Goal of the exercise: The records that follow need to be output exactly as they are.
──────── Data extracts
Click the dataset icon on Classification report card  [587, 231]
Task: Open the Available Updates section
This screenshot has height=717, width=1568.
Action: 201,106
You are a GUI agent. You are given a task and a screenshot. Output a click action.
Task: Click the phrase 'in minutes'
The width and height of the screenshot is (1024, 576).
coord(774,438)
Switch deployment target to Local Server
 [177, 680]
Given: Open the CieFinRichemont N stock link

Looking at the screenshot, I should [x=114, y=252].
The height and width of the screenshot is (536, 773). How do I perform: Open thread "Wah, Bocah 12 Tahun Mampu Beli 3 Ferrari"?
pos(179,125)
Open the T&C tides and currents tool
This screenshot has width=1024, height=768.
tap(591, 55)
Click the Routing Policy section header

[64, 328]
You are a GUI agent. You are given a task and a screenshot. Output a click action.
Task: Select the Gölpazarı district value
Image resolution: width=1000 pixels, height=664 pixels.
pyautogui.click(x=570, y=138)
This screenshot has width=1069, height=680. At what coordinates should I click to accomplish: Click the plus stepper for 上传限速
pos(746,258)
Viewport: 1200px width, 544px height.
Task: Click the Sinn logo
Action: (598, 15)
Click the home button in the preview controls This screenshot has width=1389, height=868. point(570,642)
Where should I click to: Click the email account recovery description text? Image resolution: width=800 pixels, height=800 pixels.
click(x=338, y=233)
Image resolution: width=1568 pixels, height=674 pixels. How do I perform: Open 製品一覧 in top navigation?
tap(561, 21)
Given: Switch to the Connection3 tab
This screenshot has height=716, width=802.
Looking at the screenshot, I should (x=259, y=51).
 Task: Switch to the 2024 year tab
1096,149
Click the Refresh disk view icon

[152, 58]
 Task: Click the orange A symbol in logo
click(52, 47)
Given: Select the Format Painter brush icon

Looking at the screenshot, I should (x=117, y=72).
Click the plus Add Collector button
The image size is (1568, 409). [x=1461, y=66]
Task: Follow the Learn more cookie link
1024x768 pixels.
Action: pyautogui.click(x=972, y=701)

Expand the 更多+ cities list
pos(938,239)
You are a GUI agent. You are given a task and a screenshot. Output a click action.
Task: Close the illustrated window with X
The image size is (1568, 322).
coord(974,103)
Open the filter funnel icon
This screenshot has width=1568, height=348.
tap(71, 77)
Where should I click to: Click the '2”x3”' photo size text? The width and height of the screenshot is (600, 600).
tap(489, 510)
────────────────
Reply:
Click the dataset icon on Classification report card  [587, 231]
Task: Open the Available Updates section
This screenshot has height=717, width=1568.
Action: 201,106
You are a GUI agent. You are given a task and a screenshot. Output a click action.
Task: Click the phrase 'in minutes'
The width and height of the screenshot is (1024, 576).
coord(774,438)
Switch deployment target to Local Server
 [177, 680]
Given: Open the CieFinRichemont N stock link

Looking at the screenshot, I should [x=114, y=252].
The height and width of the screenshot is (536, 773). How do I perform: Open thread "Wah, Bocah 12 Tahun Mampu Beli 3 Ferrari"?
pos(179,125)
Open the T&C tides and currents tool
This screenshot has width=1024, height=768.
tap(591, 55)
Click the Routing Policy section header

[64, 328]
You are a GUI agent. You are given a task and a screenshot. Output a click action.
Task: Select the Gölpazarı district value
Image resolution: width=1000 pixels, height=664 pixels.
pyautogui.click(x=570, y=138)
This screenshot has width=1069, height=680. At what coordinates should I click to accomplish: Click the plus stepper for 上传限速
pos(746,258)
Viewport: 1200px width, 544px height.
Task: Click the Sinn logo
Action: (598, 15)
Click the home button in the preview controls This screenshot has width=1389, height=868. point(570,642)
Where should I click to: Click the email account recovery description text? Image resolution: width=800 pixels, height=800 pixels.
click(x=338, y=233)
Image resolution: width=1568 pixels, height=674 pixels. How do I perform: Open 製品一覧 in top navigation?
tap(561, 21)
Given: Switch to the Connection3 tab
This screenshot has height=716, width=802.
Looking at the screenshot, I should (x=259, y=51).
 Task: Switch to the 2024 year tab
1096,149
Click the Refresh disk view icon

[152, 58]
 Task: Click the orange A symbol in logo
click(52, 47)
Given: Select the Format Painter brush icon

Looking at the screenshot, I should (x=117, y=72).
Click the plus Add Collector button
The image size is (1568, 409). [x=1461, y=66]
Task: Follow the Learn more cookie link
1024x768 pixels.
Action: pyautogui.click(x=972, y=701)

Expand the 更多+ cities list
pos(938,239)
You are a GUI agent. You are given a task and a screenshot. Output a click action.
Task: Close the illustrated window with X
The image size is (1568, 322).
coord(974,103)
Open the filter funnel icon
This screenshot has width=1568, height=348.
tap(71, 77)
Where should I click to: Click the '2”x3”' photo size text? The width and height of the screenshot is (600, 600).
tap(489, 510)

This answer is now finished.